=== What to work on ===
Collect all lines from the records below that include the word "menu".

Saved data entries
◇ ◇ ◇
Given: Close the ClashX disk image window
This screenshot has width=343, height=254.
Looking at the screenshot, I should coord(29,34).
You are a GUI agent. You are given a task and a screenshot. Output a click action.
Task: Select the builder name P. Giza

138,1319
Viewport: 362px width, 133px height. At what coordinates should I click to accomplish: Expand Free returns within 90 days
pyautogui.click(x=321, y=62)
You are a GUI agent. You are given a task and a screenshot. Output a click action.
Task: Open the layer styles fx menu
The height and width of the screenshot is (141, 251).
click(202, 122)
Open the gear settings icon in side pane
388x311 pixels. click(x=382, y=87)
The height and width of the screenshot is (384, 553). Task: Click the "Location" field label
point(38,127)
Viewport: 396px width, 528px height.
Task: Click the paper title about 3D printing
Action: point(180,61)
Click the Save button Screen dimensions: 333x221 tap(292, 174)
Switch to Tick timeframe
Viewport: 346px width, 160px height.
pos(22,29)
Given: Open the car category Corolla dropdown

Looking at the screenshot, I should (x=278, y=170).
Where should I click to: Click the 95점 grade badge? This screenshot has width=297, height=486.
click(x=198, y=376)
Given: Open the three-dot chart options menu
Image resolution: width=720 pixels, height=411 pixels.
◇ ◇ ◇
=== Answer to the exercise ===
Task: Open the layer styles fx menu
Given: Open the three-dot chart options menu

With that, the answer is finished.